Garcia goes on to say:
“… they put the functional stuff into a cast, and they knock it out of a cast and that’s how they ship the product, so you get this roughcast look, it’s very pitted, it’s not smooth. Other parts of the car that the manufacturers intend you to look at and show off, they’ll spend a bit more time on it – sand it down, smooth it out, paint it a little nicer. That’s the kind of thing that we’ve introduced to our cars. It’s all that minor imperfection that goes into a beautiful, perfect car. Get a little closer, and you realize all these things are contributing to that beauty.”

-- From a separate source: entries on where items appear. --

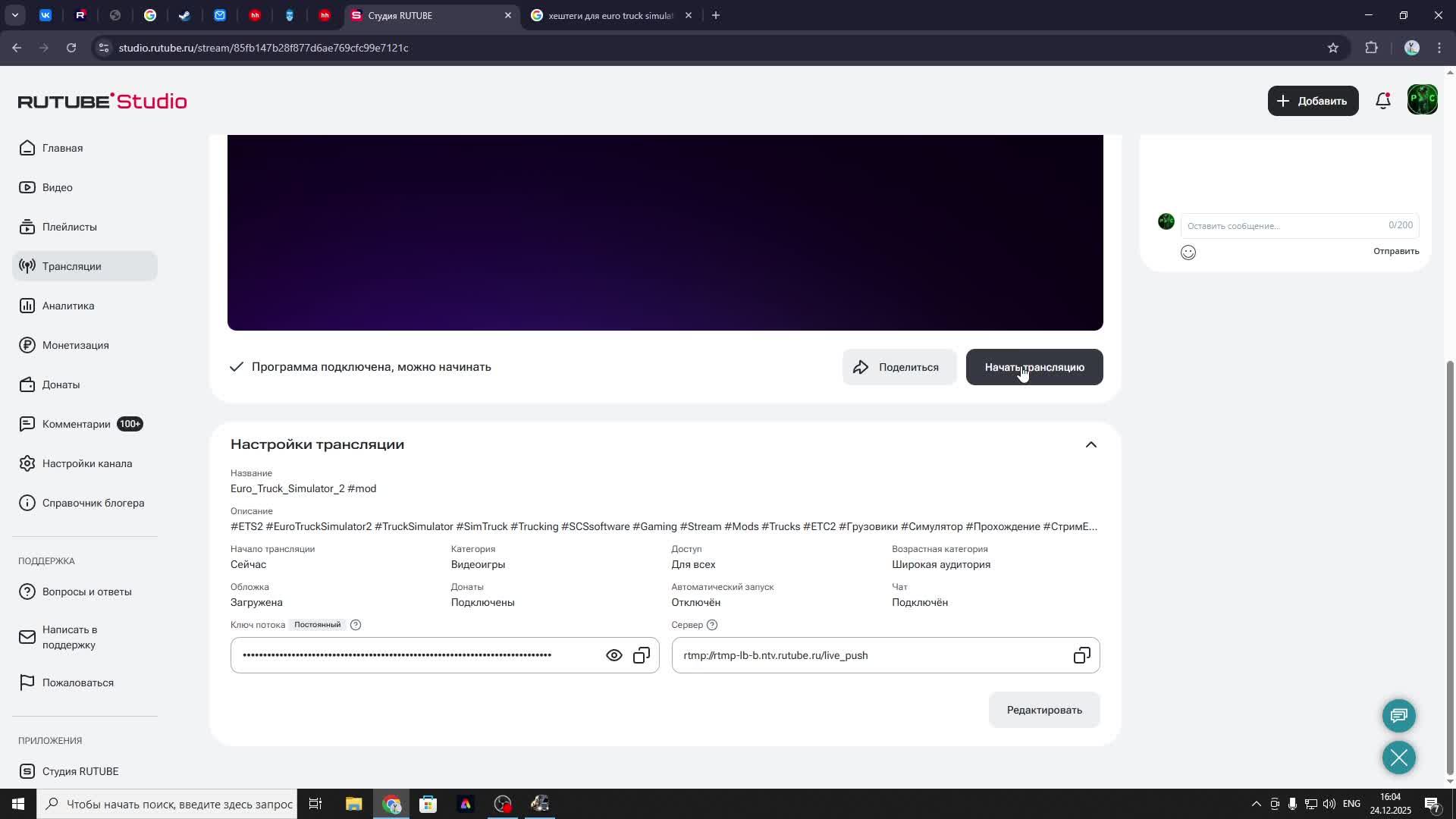This screenshot has width=1456, height=819.
Task: Open emoji picker in chat
Action: click(1188, 253)
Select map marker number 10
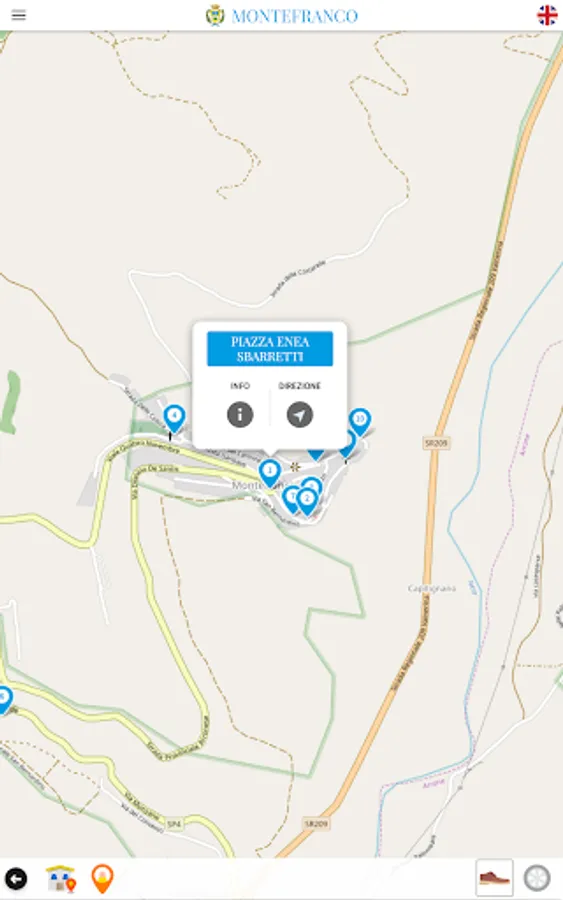The width and height of the screenshot is (563, 900). tap(360, 421)
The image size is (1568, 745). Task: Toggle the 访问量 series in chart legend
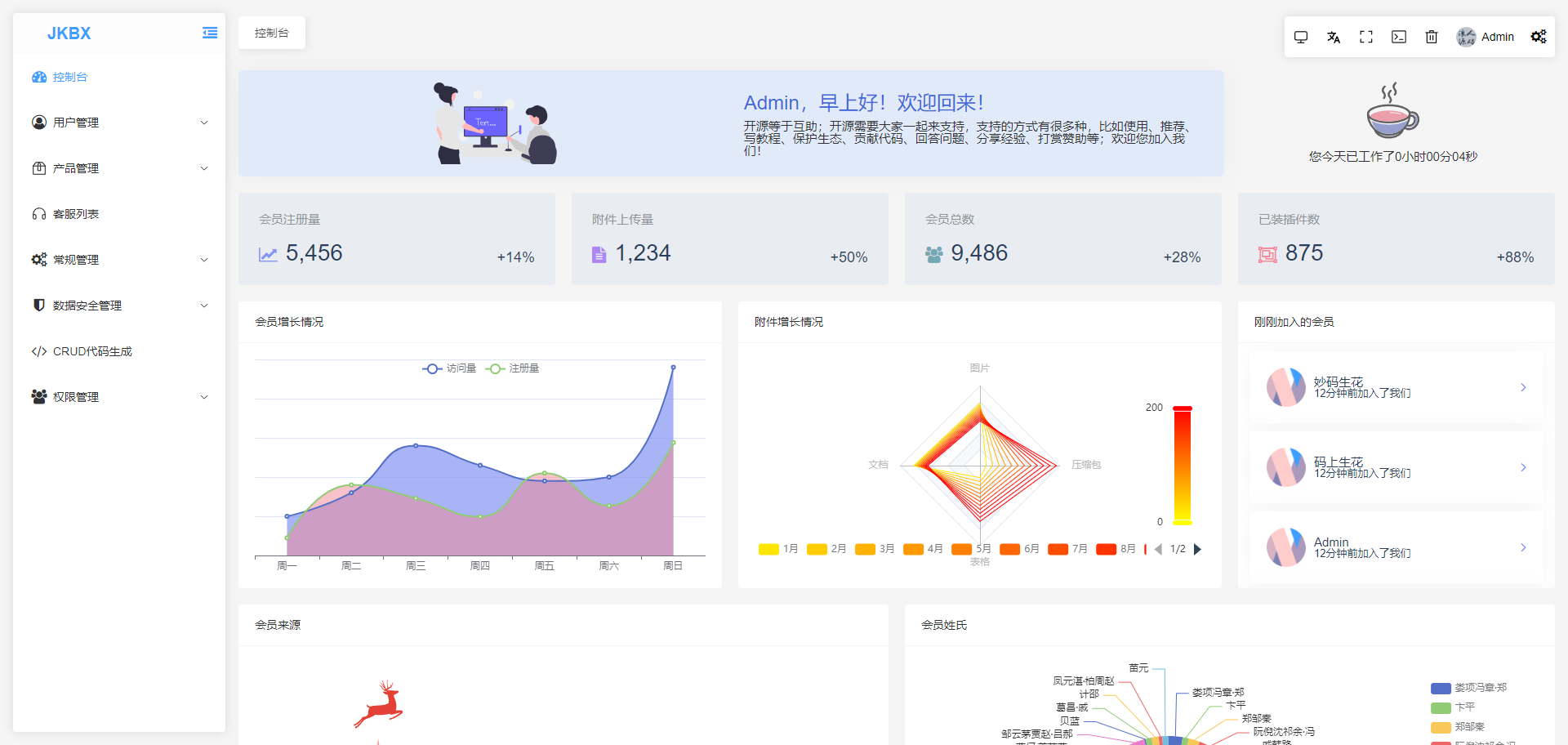[x=449, y=368]
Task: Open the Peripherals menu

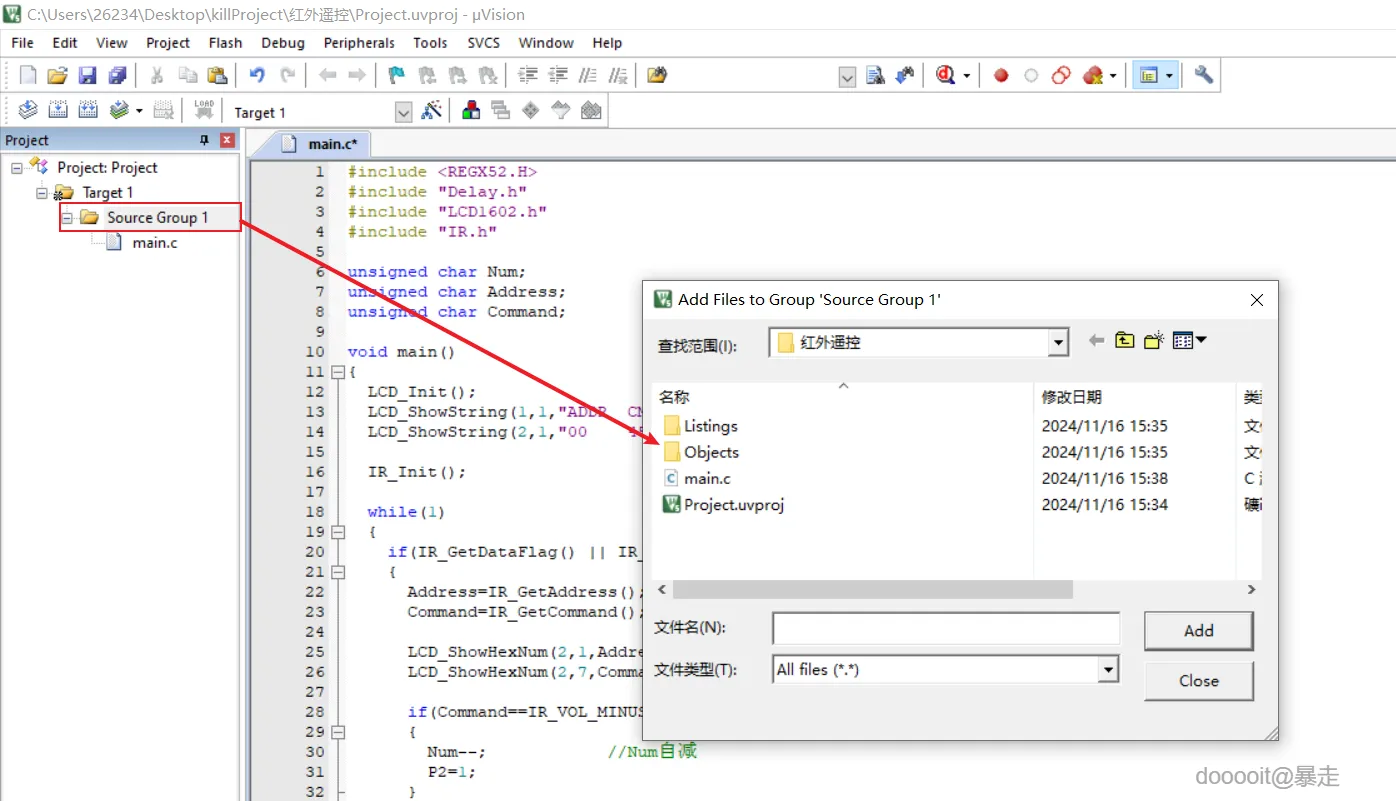Action: click(359, 43)
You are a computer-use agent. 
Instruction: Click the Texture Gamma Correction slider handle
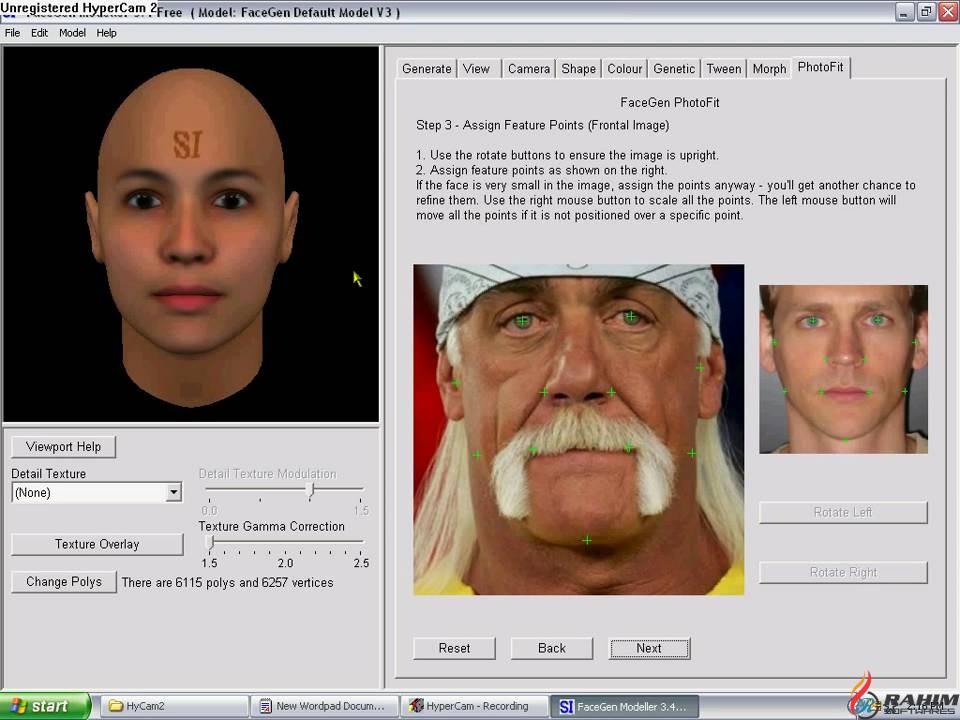tap(210, 542)
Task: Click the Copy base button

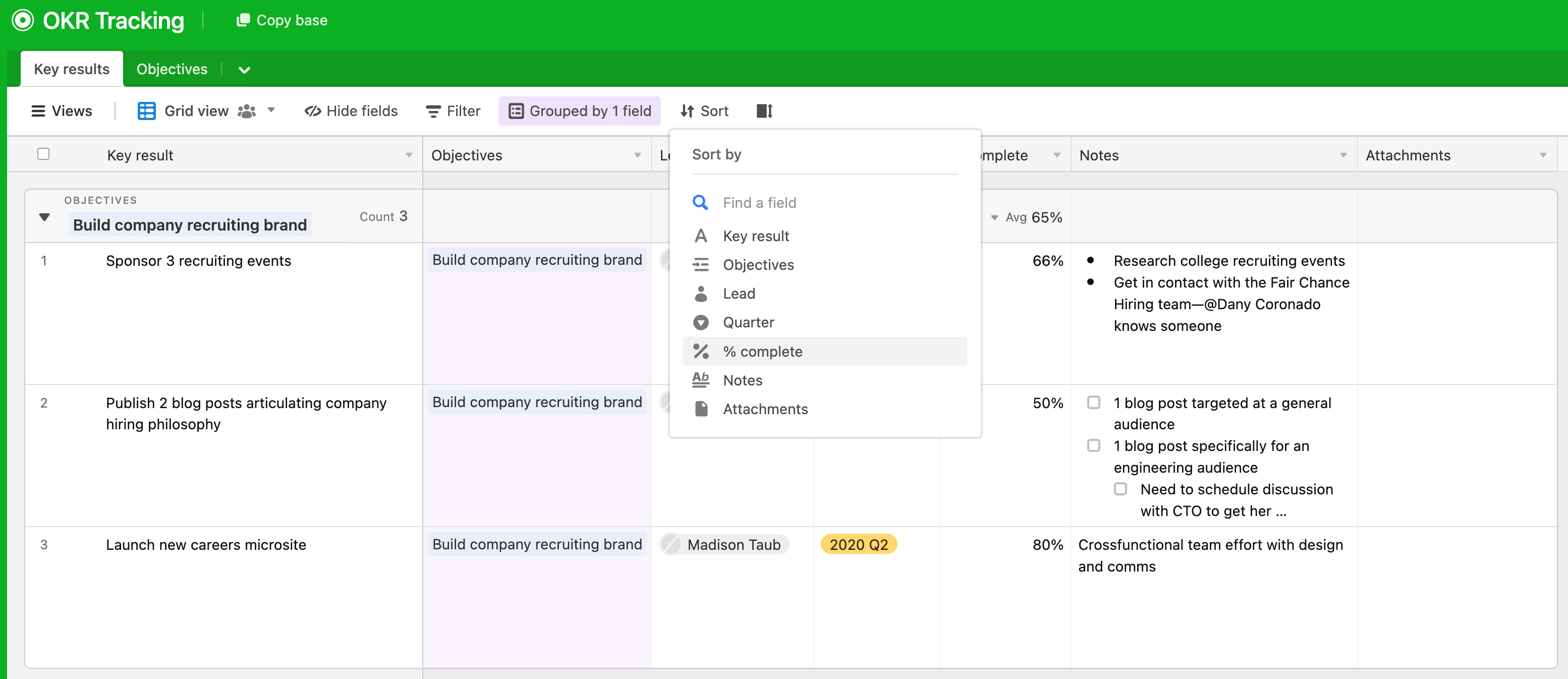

The reason Turn 10 was able to achieve such a jaw-dropping level of detail is primarily because the switch from Xbox 360 to Xbox One facilitated it by the console possessing internals far exceeding that of its predecessor. As an example of how much more the new Xbox One can handle, cars in Forza 4 were composed of anywhere from 54 to 60 unique materials and now in Forza Motorsport 5 they consist of somewhere close to 1,300 unique materials. This is the kind of difference a change in console generation brings. Developing for a whole new console adds millions of new possibilities for artists and programmers and in just about all cases, results in launch titles far exceeding our expectations.